The strongest evidence that the screen affects people comes from studies of television violence. Beginning as a curious skeptic, two years ago, I surveyed the literature both secular and scholarly on the subject and came out believing (in a somewhat tepid way) that there may be a relationship between it and violent behavior. My change of heart was effected by a careful and tentatively exhaustive meta-analysis by Paik and Comstock (1994). These scholars pieced together 217 empirical studies published (85%) or otherwise made publicly available (15%) between 1957 and 1990 and relating television viewing with anti-social behavior. They show robust and statistically significant cumulative evidence in support of the idea that exposure to television violence is associated with a propensity to engage in anti-social behavior. However, their metaanalysis is based on studies that are short on hard field measures of violent behavior that are also conceptually and methodologically independent from the independent variables, according to the authors ‘own description (Paik and Comstock, 1994:524-525). This fact raises technical issues of common variance and it poses the question of unintended ideological bias.
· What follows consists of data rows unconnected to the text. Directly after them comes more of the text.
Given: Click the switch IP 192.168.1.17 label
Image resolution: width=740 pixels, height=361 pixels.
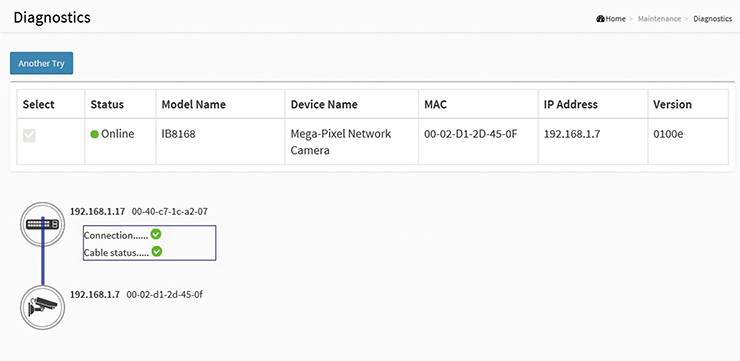Looking at the screenshot, I should tap(98, 211).
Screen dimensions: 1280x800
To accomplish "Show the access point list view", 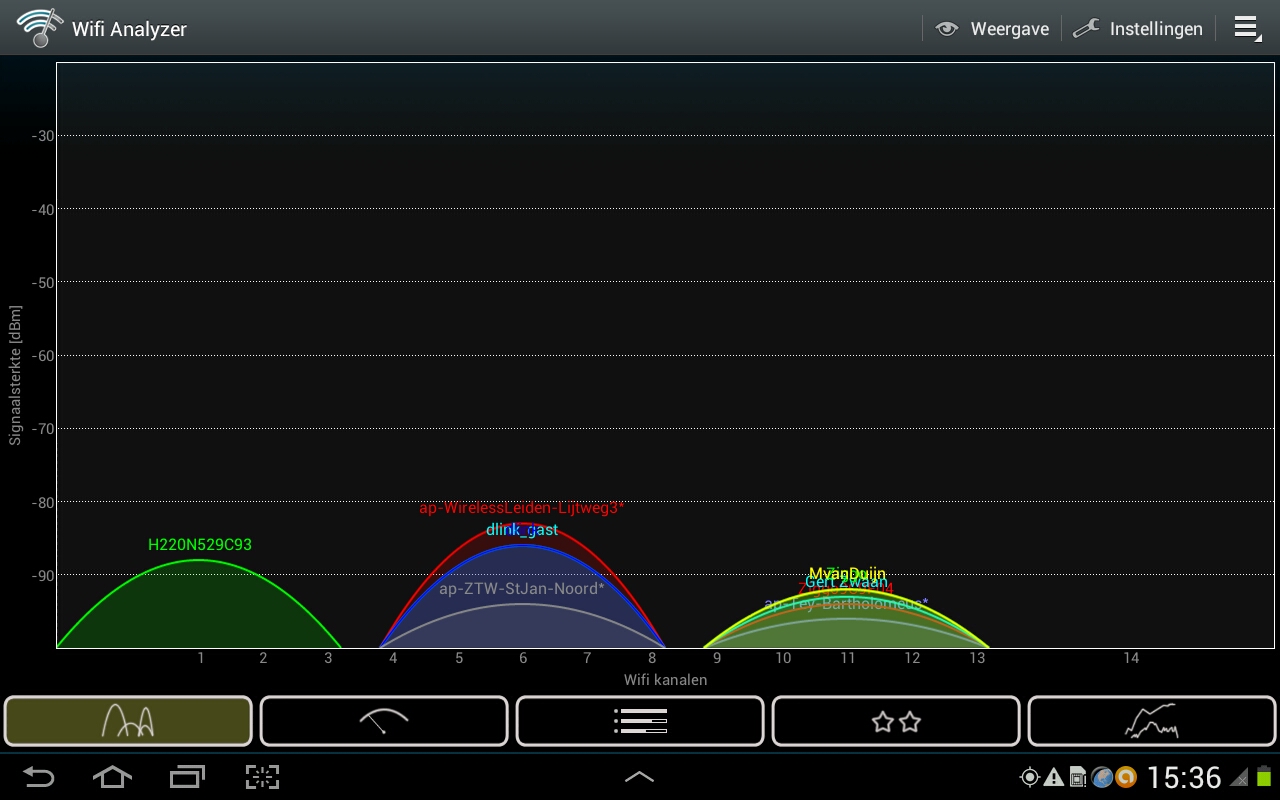I will click(x=640, y=721).
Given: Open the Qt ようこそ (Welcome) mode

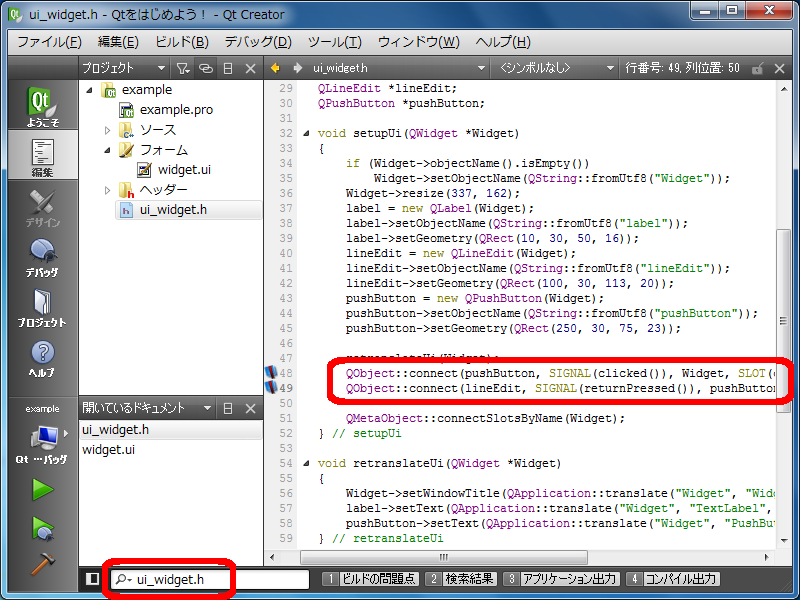Looking at the screenshot, I should point(41,109).
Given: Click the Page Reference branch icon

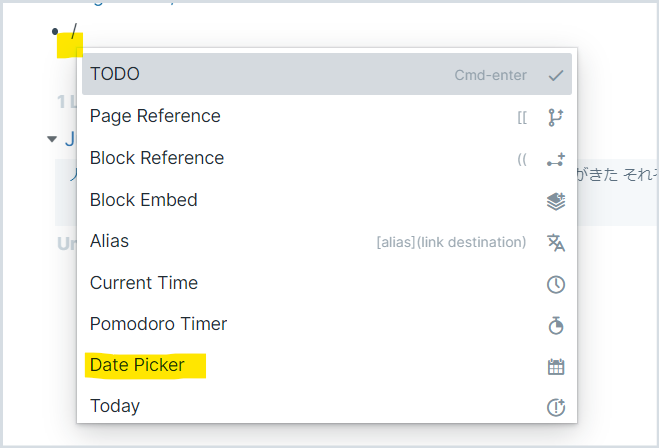Looking at the screenshot, I should pyautogui.click(x=556, y=117).
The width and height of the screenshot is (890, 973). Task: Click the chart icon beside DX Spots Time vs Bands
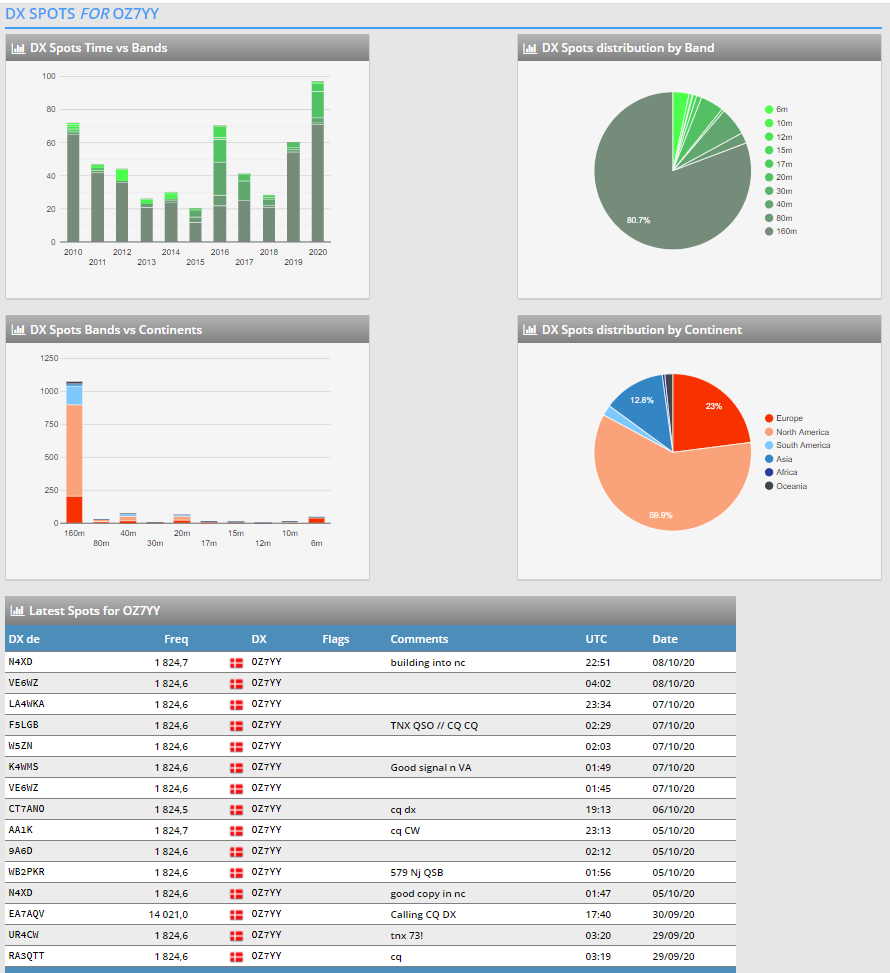(18, 48)
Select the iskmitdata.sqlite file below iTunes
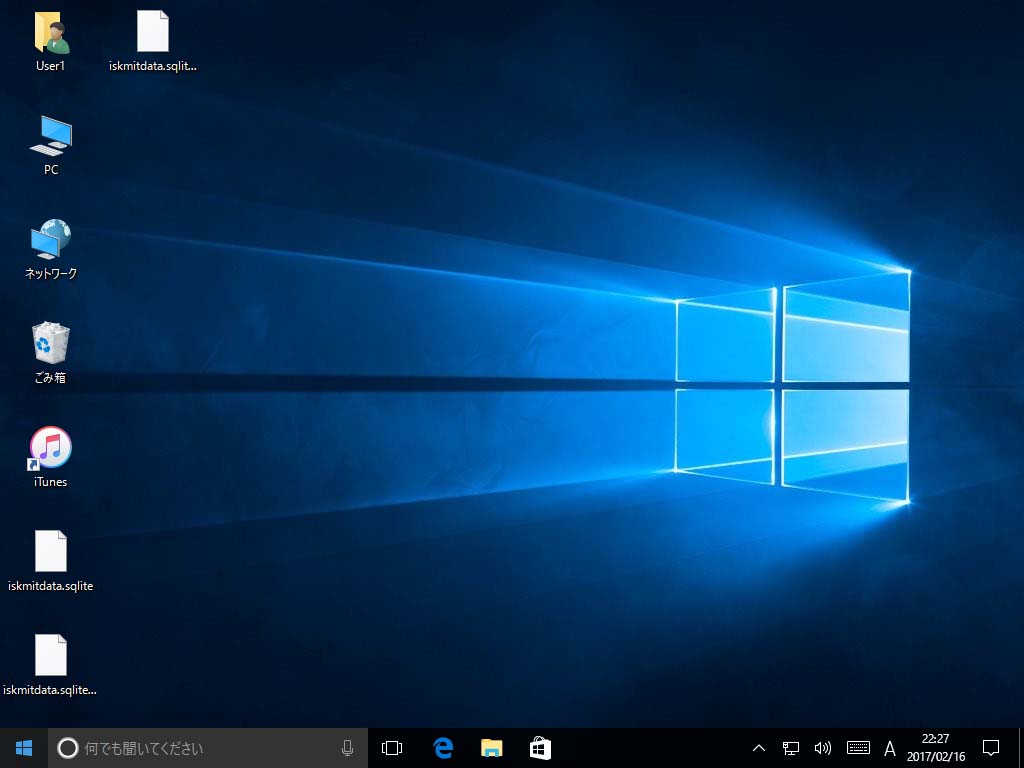The height and width of the screenshot is (768, 1024). [x=51, y=552]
Moreover, overall, the studies included do not overcome completely the design difficulty implicit in the notion that violence-prone individuals may be more likely than others both to commit anti-social acts and to seek violent stimuli, on television and elsewhere. Thus, the study does not speak directly to the specific issue of influence on attitudes. A 1999 editorial in the usually careful British medical journal The Lancet asserts that, contrary to a widespread impression, “It is inaccurate to imply that the published work (more than 1,000 scientific studies) strongly indicates a causal link between virtual and actual violence.” It is not rare for scholarly students of the media to point to the same lack of resolution. Thus, in a review of the National Television Violence Study 3,- covering the years 1994-1997, Chaffee (1999: 196 ) comments that criminal violence is decreasing at the same time as exposure to television violence is increasing.

(8) There are more sophisticated approaches to the issue of movie influence, but they are far and few, I think. A study by a native-American sociologist (unfortunately a small study but sophisticated in design), brings a subtle answer to the question of what movies do to people (Shively, 1992). The author tries to capture how matched groups of whites and Sioux Indians perceive a classical Western movie where the bad guys are Comanche Indians. All subjects enjoy the movie; all say they like Westerns; all respondents, whites and Indians alike, state that they identify with the intended good guys, John Wayne and another white actor. Asked why they like who they like however, the whites mostly single out the moral integrity of the characters; the Sioux emphasize in the same proportions the bravery of the same characters; the whites appreciated the intelligence of the characters while the Sioux pay tribute to their toughness. While most of the whites think the movie is a good historical document, none of the Sioux thinks so.